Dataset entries

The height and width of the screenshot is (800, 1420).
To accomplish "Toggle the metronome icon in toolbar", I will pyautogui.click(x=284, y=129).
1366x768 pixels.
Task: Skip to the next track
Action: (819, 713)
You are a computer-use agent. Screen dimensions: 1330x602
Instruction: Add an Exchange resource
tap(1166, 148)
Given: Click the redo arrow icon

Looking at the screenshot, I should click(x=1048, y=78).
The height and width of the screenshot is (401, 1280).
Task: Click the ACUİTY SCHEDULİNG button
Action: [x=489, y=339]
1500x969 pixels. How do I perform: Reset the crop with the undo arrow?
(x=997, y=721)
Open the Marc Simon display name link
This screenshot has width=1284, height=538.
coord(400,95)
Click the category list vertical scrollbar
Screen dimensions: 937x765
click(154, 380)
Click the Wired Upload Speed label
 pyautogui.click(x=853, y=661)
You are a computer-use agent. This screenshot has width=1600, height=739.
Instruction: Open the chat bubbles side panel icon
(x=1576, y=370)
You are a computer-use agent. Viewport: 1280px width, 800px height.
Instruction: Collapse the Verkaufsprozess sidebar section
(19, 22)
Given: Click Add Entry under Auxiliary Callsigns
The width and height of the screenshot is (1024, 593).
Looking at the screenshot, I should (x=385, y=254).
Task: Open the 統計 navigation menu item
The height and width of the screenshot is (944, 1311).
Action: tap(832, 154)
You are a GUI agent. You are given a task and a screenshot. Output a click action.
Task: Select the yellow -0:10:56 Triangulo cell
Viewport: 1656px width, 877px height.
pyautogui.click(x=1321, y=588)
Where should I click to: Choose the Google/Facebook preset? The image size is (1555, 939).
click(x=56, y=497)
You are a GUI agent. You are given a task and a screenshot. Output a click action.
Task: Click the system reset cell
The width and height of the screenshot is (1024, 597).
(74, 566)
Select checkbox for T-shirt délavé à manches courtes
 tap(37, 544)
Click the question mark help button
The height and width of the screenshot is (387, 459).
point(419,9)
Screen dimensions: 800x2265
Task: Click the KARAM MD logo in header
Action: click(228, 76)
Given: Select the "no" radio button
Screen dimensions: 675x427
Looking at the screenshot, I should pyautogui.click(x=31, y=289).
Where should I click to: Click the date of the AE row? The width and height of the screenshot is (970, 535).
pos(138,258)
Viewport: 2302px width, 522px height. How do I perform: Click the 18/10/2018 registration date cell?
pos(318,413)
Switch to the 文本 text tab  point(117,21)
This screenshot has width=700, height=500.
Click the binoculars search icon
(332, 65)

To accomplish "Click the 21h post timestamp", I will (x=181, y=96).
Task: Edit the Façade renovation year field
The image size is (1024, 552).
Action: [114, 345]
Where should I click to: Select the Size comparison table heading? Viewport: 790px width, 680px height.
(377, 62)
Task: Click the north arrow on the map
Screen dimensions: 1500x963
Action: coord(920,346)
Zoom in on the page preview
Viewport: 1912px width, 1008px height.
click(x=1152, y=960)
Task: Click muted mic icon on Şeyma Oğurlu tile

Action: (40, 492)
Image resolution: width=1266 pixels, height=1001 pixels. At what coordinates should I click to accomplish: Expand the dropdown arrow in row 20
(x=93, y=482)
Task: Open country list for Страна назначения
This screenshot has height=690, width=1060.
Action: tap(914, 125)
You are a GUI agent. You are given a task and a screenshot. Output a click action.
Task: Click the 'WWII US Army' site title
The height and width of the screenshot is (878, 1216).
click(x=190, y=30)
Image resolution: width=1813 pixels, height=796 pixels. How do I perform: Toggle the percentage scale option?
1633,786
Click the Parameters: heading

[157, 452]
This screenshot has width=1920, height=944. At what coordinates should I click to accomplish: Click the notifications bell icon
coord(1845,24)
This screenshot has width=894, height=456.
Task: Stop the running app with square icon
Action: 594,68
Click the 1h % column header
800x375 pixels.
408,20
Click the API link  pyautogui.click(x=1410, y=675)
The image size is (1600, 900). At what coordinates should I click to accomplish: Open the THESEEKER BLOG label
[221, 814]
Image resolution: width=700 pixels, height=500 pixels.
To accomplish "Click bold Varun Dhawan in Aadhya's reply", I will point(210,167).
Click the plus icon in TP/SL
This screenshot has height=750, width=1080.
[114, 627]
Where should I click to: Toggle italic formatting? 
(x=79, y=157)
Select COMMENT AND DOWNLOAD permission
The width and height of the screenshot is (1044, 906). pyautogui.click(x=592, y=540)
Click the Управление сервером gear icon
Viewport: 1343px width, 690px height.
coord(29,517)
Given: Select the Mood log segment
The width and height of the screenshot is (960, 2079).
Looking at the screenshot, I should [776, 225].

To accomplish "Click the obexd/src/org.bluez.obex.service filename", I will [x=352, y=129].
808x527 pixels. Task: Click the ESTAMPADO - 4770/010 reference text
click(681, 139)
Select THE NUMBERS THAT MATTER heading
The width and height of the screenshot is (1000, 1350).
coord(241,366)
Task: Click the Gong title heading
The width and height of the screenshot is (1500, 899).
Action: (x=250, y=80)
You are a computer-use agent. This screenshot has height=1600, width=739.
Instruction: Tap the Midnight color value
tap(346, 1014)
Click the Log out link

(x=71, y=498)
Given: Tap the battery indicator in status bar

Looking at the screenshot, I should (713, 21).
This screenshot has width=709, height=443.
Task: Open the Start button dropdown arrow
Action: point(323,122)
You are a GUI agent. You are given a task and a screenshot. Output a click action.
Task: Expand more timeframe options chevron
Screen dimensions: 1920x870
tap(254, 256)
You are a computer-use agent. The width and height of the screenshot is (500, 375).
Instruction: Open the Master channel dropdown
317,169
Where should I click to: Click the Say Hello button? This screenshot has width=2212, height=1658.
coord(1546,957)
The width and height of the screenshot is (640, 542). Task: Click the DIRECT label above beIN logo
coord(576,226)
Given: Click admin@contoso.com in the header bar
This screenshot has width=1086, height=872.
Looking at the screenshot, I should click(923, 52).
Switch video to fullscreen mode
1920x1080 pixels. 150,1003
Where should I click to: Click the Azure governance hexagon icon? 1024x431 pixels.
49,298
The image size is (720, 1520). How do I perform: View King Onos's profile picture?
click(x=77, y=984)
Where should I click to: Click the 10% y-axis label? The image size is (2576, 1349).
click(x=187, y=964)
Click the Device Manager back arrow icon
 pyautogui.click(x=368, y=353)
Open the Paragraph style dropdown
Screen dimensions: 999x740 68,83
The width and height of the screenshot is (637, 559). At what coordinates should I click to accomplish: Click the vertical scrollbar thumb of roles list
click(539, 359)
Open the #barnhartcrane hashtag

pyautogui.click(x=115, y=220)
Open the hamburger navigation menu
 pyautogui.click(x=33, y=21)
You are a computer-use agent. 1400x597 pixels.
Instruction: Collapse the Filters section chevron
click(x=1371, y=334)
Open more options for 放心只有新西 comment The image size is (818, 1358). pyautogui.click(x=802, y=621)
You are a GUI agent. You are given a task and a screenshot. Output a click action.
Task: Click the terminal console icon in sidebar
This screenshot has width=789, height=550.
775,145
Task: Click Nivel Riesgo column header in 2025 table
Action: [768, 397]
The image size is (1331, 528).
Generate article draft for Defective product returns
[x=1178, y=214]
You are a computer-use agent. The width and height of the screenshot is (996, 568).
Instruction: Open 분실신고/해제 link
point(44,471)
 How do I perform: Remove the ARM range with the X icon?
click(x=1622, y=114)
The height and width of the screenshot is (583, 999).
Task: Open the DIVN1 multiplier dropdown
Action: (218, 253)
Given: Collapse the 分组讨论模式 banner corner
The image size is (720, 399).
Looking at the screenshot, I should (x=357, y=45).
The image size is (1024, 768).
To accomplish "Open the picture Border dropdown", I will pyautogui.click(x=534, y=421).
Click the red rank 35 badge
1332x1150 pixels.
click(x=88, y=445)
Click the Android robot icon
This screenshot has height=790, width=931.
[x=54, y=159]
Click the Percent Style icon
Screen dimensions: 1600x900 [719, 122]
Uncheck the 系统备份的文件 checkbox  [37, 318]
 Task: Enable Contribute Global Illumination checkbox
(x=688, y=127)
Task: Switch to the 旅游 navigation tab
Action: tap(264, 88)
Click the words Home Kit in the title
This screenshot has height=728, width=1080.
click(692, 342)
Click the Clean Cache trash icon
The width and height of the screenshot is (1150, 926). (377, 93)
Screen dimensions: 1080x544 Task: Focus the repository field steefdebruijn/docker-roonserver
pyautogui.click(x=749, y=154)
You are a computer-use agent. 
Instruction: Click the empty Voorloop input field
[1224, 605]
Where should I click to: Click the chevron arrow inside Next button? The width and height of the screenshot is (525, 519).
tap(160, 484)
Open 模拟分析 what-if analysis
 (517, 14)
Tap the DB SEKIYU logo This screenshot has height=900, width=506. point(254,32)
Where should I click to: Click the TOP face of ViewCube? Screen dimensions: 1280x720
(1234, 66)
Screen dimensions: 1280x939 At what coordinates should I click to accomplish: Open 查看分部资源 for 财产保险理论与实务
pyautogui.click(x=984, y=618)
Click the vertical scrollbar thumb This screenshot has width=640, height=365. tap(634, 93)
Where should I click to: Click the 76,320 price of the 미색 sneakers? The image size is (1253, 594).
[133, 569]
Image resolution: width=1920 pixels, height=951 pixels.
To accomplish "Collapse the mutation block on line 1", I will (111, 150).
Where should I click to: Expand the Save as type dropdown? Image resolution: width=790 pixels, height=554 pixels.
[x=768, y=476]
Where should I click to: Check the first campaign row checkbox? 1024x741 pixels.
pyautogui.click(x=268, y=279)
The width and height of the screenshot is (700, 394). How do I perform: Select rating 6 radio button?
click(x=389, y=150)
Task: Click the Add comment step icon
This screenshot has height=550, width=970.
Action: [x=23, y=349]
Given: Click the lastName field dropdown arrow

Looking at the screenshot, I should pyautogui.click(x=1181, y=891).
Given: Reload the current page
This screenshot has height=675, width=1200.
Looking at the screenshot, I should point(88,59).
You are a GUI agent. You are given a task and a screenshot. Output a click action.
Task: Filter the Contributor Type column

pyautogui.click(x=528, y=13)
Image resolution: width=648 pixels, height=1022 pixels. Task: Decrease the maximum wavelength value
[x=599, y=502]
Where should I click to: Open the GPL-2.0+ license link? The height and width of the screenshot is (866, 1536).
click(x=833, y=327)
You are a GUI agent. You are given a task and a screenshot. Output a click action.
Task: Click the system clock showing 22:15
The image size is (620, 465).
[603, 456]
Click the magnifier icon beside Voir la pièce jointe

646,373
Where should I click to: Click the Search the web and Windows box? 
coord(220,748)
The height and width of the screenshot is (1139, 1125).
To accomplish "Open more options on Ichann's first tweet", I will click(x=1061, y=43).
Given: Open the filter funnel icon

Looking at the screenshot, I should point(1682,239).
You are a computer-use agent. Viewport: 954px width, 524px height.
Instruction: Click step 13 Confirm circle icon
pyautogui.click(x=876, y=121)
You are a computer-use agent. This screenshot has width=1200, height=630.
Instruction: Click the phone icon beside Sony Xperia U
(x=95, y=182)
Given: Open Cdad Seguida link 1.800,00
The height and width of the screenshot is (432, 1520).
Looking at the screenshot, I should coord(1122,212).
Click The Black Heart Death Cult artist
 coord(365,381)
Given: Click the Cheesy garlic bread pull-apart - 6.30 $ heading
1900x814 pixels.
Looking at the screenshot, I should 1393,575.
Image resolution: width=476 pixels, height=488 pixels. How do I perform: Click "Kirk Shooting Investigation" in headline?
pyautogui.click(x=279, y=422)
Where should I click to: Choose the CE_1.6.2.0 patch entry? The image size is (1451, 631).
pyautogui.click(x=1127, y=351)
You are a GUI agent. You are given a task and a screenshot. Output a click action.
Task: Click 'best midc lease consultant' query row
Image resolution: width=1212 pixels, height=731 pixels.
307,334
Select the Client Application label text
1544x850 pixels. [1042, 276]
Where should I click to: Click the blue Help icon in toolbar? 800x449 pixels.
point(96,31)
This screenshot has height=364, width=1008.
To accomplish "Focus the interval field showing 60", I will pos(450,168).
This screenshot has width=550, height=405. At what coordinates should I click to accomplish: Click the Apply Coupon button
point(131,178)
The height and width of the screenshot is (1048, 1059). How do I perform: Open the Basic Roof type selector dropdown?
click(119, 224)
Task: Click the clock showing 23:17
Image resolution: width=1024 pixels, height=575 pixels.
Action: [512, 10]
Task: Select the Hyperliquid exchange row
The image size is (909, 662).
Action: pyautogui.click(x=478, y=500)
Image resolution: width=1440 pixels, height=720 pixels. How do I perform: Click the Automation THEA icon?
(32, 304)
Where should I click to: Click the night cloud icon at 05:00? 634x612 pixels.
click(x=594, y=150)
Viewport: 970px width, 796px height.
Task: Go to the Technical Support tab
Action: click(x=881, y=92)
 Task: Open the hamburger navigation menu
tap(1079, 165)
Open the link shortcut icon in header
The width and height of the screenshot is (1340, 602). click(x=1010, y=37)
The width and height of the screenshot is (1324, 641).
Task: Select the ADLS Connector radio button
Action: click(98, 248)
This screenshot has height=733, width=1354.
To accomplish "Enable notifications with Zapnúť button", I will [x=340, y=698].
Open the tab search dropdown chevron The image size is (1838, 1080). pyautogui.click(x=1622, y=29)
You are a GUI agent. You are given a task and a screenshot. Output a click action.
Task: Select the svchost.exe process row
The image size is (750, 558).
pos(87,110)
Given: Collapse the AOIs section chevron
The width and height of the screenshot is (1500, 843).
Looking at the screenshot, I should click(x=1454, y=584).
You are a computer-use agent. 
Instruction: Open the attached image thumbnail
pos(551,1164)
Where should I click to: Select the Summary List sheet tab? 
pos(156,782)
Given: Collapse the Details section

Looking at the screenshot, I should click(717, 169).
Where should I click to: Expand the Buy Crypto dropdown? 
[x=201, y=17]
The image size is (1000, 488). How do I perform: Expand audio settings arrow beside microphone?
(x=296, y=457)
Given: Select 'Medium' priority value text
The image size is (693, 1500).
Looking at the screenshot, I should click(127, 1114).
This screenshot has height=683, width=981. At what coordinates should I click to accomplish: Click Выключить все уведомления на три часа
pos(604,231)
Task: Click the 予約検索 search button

◆ **To do**:
Scan the data above. Return every line with "more" in it.

◆ **Worked solution**:
Task: Expand more timeframe options chevron
Open more options for 放心只有新西 comment The image size is (818, 1358). pyautogui.click(x=802, y=621)
To accomplish "Open more options on Ichann's first tweet", I will click(x=1061, y=43).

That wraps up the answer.